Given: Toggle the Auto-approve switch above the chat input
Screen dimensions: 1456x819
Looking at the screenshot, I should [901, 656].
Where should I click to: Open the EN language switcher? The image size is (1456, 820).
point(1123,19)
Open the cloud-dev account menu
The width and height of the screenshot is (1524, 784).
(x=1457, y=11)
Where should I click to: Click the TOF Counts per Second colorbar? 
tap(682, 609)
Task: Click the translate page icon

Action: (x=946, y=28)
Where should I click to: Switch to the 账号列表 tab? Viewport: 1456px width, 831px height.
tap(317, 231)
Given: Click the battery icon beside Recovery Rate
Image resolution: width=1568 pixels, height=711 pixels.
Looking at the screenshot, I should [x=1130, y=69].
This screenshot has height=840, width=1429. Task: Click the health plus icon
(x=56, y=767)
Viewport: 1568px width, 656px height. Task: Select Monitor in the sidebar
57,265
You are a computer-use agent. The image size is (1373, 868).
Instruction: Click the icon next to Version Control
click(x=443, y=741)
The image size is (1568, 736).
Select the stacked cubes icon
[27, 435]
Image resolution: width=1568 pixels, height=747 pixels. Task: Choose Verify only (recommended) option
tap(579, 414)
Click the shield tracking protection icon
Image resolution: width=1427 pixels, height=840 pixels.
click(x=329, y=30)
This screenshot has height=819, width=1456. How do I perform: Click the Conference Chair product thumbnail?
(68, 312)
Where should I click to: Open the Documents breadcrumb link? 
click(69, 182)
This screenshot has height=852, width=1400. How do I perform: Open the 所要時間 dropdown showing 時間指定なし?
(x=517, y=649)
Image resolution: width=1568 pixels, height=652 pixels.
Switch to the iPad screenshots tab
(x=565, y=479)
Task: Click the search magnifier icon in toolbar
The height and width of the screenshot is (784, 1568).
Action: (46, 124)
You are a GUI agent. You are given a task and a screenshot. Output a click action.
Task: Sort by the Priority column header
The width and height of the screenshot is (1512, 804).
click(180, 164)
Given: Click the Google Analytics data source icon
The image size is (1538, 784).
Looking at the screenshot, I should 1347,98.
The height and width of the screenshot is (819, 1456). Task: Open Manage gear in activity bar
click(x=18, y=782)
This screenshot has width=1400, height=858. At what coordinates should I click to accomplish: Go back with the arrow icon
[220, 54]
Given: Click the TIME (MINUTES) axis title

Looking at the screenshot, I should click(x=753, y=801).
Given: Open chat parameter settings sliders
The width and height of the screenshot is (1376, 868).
-------
**Task instructions**. Give back the complete material, keeping every word exactly as written.

**Solution**.
Given: Toggle the Auto-approve switch above the chat input
Screen dimensions: 1456x819
Looking at the screenshot, I should [901, 656].
Where should I click to: Open the EN language switcher? The image size is (1456, 820).
point(1123,19)
Open the cloud-dev account menu
The width and height of the screenshot is (1524, 784).
(x=1457, y=11)
Where should I click to: Click the TOF Counts per Second colorbar? 
tap(682, 609)
Task: Click the translate page icon

Action: (x=946, y=28)
Where should I click to: Switch to the 账号列表 tab? Viewport: 1456px width, 831px height.
tap(317, 231)
Given: Click the battery icon beside Recovery Rate
Image resolution: width=1568 pixels, height=711 pixels.
Looking at the screenshot, I should [x=1130, y=69].
This screenshot has height=840, width=1429. Task: Click the health plus icon
(x=56, y=767)
Viewport: 1568px width, 656px height. Task: Select Monitor in the sidebar
57,265
You are a computer-use agent. The image size is (1373, 868).
Instruction: Click the icon next to Version Control
click(x=443, y=741)
The image size is (1568, 736).
Select the stacked cubes icon
[27, 435]
Image resolution: width=1568 pixels, height=747 pixels. Task: Choose Verify only (recommended) option
tap(579, 414)
Click the shield tracking protection icon
Image resolution: width=1427 pixels, height=840 pixels.
click(x=329, y=30)
This screenshot has height=819, width=1456. How do I perform: Click the Conference Chair product thumbnail?
(68, 312)
Where should I click to: Open the Documents breadcrumb link? 
click(69, 182)
This screenshot has height=852, width=1400. How do I perform: Open the 所要時間 dropdown showing 時間指定なし?
(x=517, y=649)
Image resolution: width=1568 pixels, height=652 pixels.
Switch to the iPad screenshots tab
(x=565, y=479)
Task: Click the search magnifier icon in toolbar
The height and width of the screenshot is (784, 1568).
Action: (46, 124)
You are a GUI agent. You are given a task and a screenshot. Output a click action.
Task: Sort by the Priority column header
The width and height of the screenshot is (1512, 804).
click(180, 164)
Given: Click the Google Analytics data source icon
The image size is (1538, 784).
Looking at the screenshot, I should 1347,98.
The height and width of the screenshot is (819, 1456). Task: Open Manage gear in activity bar
click(x=18, y=782)
This screenshot has width=1400, height=858. At what coordinates should I click to accomplish: Go back with the arrow icon
[220, 54]
Given: Click the TIME (MINUTES) axis title

Looking at the screenshot, I should click(x=753, y=801).
Given: Open chat parameter settings sliders
The width and height of the screenshot is (1376, 868).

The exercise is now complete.